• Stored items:
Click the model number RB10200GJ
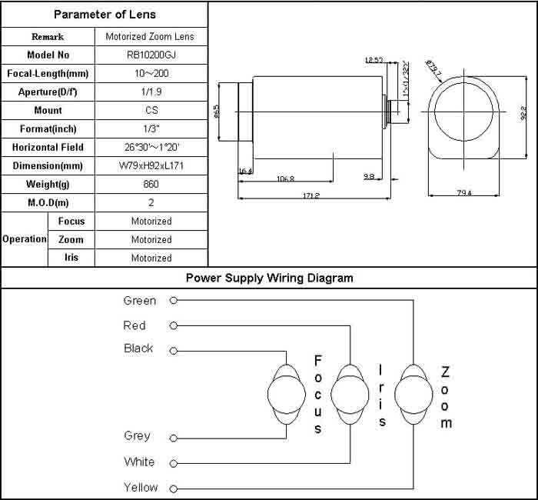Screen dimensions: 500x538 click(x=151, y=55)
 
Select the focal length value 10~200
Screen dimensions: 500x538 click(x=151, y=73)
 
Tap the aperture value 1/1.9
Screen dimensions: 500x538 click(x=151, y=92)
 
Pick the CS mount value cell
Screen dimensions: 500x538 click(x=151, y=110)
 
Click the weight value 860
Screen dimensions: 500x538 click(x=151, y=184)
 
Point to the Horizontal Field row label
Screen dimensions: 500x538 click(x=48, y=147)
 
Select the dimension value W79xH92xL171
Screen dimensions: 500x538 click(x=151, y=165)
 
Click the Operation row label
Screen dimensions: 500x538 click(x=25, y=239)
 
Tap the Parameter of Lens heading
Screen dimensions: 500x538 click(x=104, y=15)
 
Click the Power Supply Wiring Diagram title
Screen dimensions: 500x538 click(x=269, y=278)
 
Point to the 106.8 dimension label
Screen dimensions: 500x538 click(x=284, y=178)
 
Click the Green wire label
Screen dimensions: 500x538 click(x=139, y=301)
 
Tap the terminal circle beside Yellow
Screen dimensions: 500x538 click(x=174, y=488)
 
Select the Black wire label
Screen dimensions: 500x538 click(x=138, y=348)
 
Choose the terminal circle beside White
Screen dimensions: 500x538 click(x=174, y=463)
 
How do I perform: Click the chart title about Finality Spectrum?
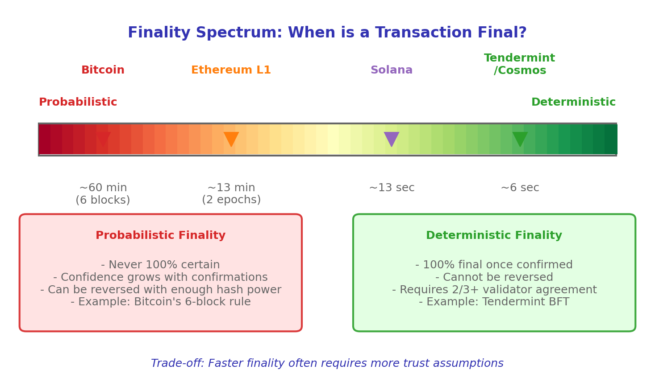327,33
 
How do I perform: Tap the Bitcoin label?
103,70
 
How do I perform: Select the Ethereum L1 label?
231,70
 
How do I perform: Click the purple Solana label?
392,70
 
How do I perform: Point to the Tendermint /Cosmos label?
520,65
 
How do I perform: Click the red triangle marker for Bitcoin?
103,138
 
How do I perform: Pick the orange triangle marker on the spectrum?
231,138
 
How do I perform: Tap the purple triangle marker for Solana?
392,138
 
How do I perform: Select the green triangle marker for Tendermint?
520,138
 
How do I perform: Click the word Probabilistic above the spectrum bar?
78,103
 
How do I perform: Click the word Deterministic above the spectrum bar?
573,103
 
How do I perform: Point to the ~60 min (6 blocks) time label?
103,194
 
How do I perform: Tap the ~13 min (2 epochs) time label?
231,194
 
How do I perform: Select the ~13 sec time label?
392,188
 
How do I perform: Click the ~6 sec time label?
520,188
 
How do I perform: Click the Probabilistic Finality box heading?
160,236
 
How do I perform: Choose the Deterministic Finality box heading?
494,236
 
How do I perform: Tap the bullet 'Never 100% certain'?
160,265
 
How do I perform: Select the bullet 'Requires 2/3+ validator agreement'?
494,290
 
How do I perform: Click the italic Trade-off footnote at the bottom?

• Your objective:
Please swap "spectrum bar" for "finality bar" in the items from the line containing "How do I perform: Point to the Tendermint" through the end of the items. Give back only those lines, with everything else left unchanged.

• Result of this task:
How do I perform: Point to the Tendermint /Cosmos label?
520,65
 
How do I perform: Click the red triangle marker for Bitcoin?
103,138
 
How do I perform: Pick the orange triangle marker on the spectrum?
231,138
 
How do I perform: Tap the purple triangle marker for Solana?
392,138
 
How do I perform: Select the green triangle marker for Tendermint?
520,138
 
How do I perform: Click the word Probabilistic above the finality bar?
78,103
 
How do I perform: Click the word Deterministic above the finality bar?
573,103
 
How do I perform: Point to the ~60 min (6 blocks) time label?
103,194
 
How do I perform: Tap the ~13 min (2 epochs) time label?
231,194
 
How do I perform: Select the ~13 sec time label?
392,188
 
How do I perform: Click the ~6 sec time label?
520,188
 
How do I perform: Click the Probabilistic Finality box heading?
160,236
 
How do I perform: Choose the Deterministic Finality box heading?
494,236
 
How do I perform: Tap the bullet 'Never 100% certain'?
160,265
 
How do I perform: Select the bullet 'Requires 2/3+ validator agreement'?
494,290
 
How do I perform: Click the italic Trade-off footnote at the bottom?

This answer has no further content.